A partir de ces données, les chercheurs ont pu dresser un tableau récapitulatif des influences génétiques sur l’immunité, et identifier des gènes dont on ne soupçonnait pas l’implication. Des découvertes publiées en 2018 dans les revues Nature Immunology et Genome Medicine. «Nous avons notamment montré que le nombre et la manière de fonctionner de certains globules blancs sont fortement déterminés par la génétique. Par exemple, la quantité d’anticorps produits contre le virus de l’herpès dépend de certaines variations génétiques», illustre le Pr Fellay. «Nous avions étudié 140 variables et nous avons finalement mis en évidence que la variabilité naturelle du cocktail de cellules immunitaires circulants dans notre sang est liée à cinq facteurs principaux : l’âge, le sexe, la génétique, l’infection par cytomégalovirus et la consommation de tabac», ajoute le Pr Quintana-Murci. Autrement dit, ce sont ces facteurs génétiques et environnementaux qui expliquent pourquoi un individu a plus de lymphocytes, de macrophages ou de monocytes qu’un autre.

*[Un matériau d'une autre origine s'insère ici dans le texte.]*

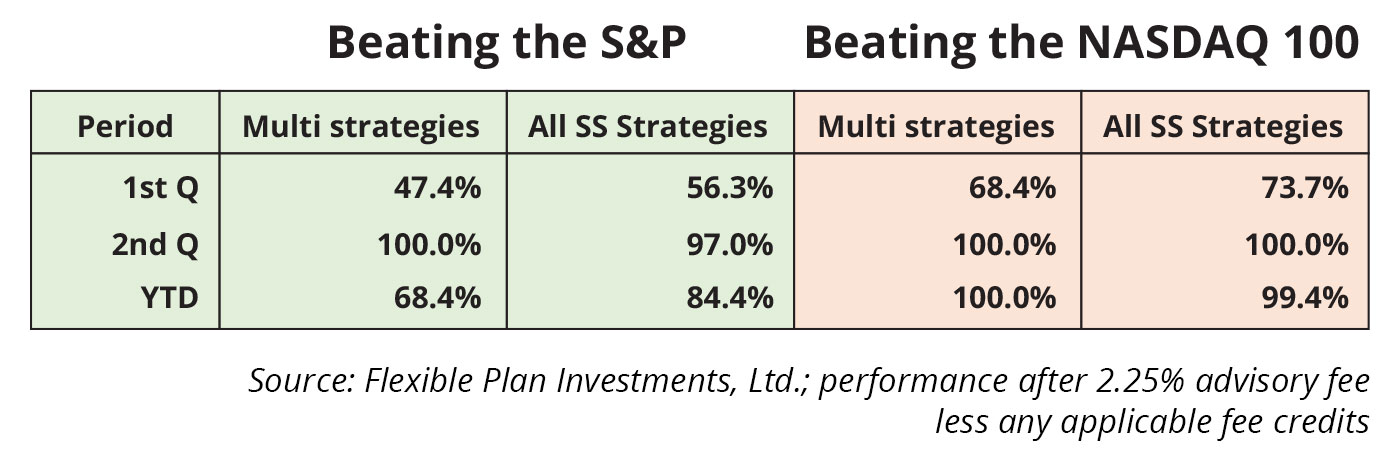Select the 97.0% value
The image size is (1400, 474).
[x=726, y=244]
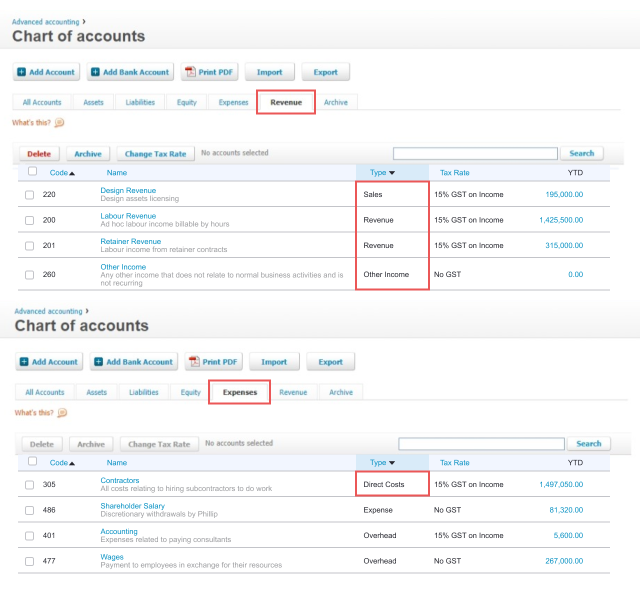Click the search field above the Revenue table
The width and height of the screenshot is (640, 591).
point(475,154)
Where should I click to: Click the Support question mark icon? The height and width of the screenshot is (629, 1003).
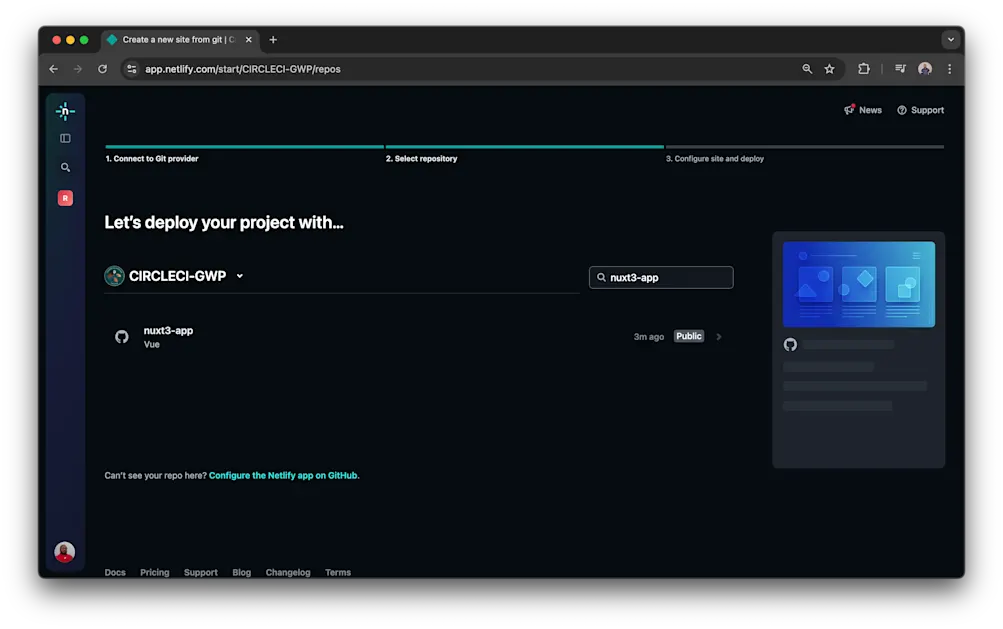point(901,110)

«Notre histoire de vie et notre exposition aux agents pathogènes sculptent notre immunité. Mais la direction générale et la manière dont va répondre le système immunitaire sont inscrites dans nos gènes», résume le Pr Fellay.

Proposer des stratégies thérapeutiques adaptées

De ce fait, il est tentant d’imaginer qu’un jour la médecine s’appuiera sur ces variations pour choisir la bonne stratégie thérapeutique pour chaque malade. «En identifiant certains marqueurs biologiques, il sera possible de stratifier la population et d’adopter des stratégies différentes en fonction du profil immunitaire de chacun. Il s’agirait alors de médecine de précision appliquée à l’immunité et aux infections», décrit le chercheur de Pasteur.

A l’avenir, des enfants à risque très élevé d’allergies ou de maladies auto-immunes pourraient  bénéficier d’une prise en charge précoce. «On peut aussi envisager une adaptation du schéma vaccinal unique, imagine le généticien suisse. Il se peut que certains individus aient seulement besoin de 2 doses de vaccin contre l’hépatite B, par exemple, tandis que d’autre ont besoin de 4 injections pour obtenir une protection optimale. Aujourd’hui, nous ne pouvons pas le prédire mais si on comprend mieux comment réagit le système immunitaire en fonction du génome, alors nous pourrons personnaliser la vaccination.»

Cette connaissance plus fine du système immunitaire permettra aussi de mieux comprendre le développement de nombreuses maladies dans lesquelles l’immunité joue un rôle important comme le cancer, les maladies cardiovasculaires ou neurodégénératives, soulignent les scientifiques. Elle pourrait ouvrir de nouvelles pistes prédictives et préventives, avec comme but ultime de maintenir la population en bonne santé plus longtemps.